■ Exercise goal:
Scan the material for the word "height" and copy each line where it occurs.

■ Exercise inputs:
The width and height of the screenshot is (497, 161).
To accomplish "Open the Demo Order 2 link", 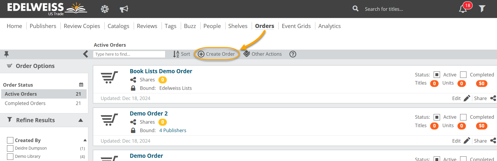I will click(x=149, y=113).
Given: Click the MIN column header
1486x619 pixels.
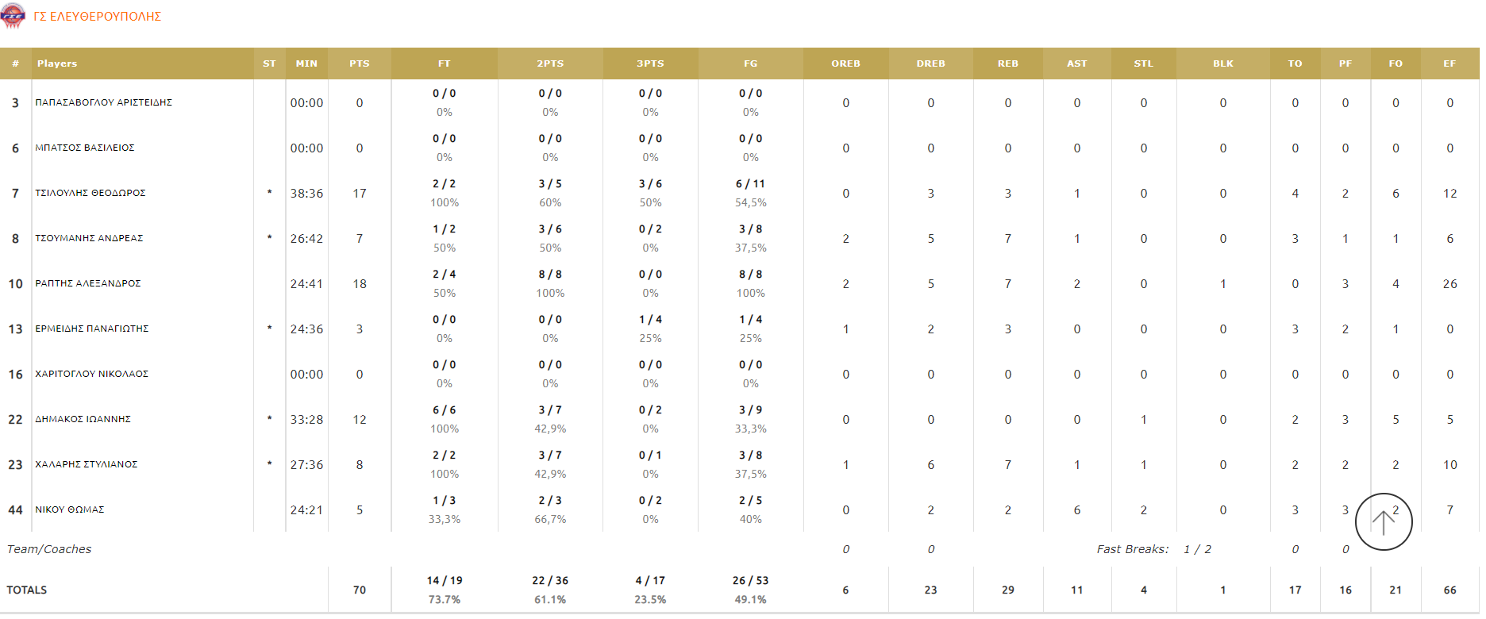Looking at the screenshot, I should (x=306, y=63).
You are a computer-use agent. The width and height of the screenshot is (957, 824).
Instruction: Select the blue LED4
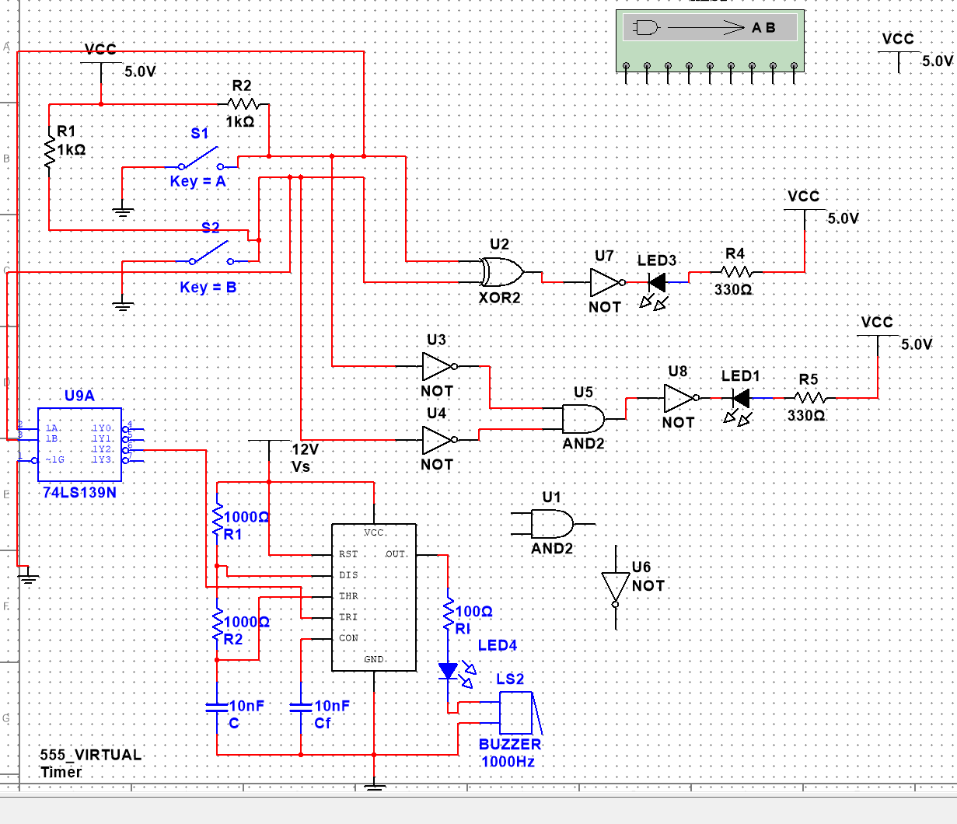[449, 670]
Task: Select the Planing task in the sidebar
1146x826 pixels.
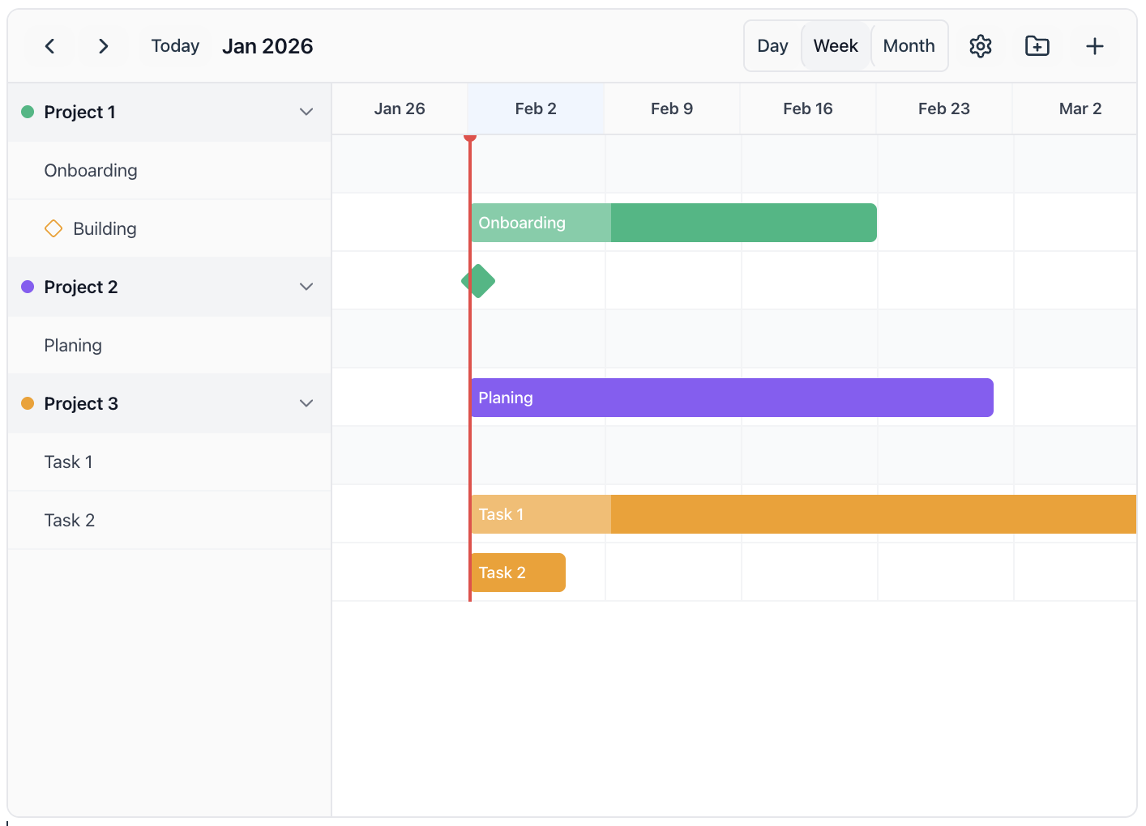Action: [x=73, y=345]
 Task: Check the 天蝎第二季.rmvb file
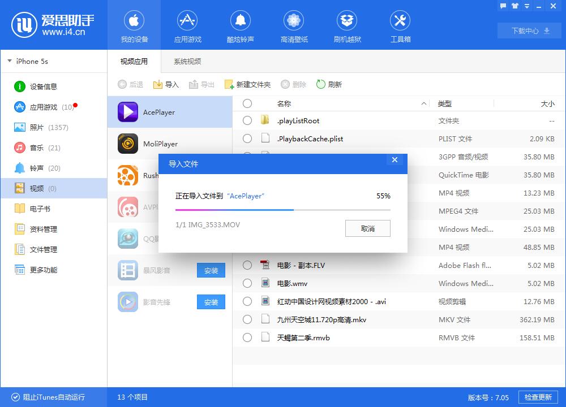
--
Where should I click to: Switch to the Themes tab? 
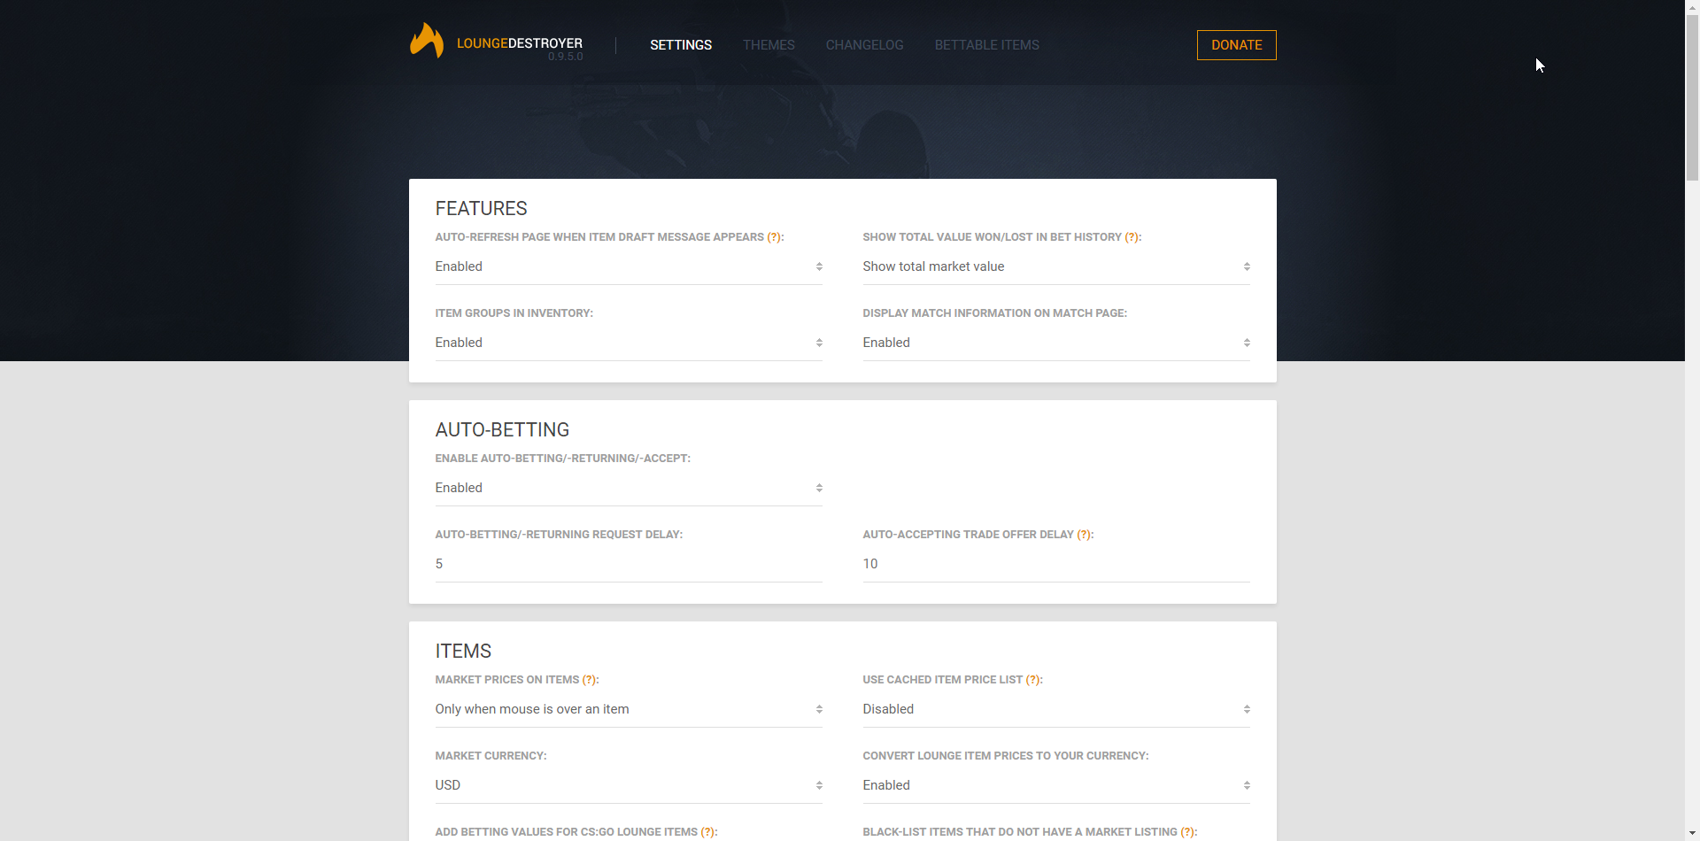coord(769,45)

■ Problem solution:
The width and height of the screenshot is (497, 161).
You are a computer-use agent. The width and height of the screenshot is (957, 824).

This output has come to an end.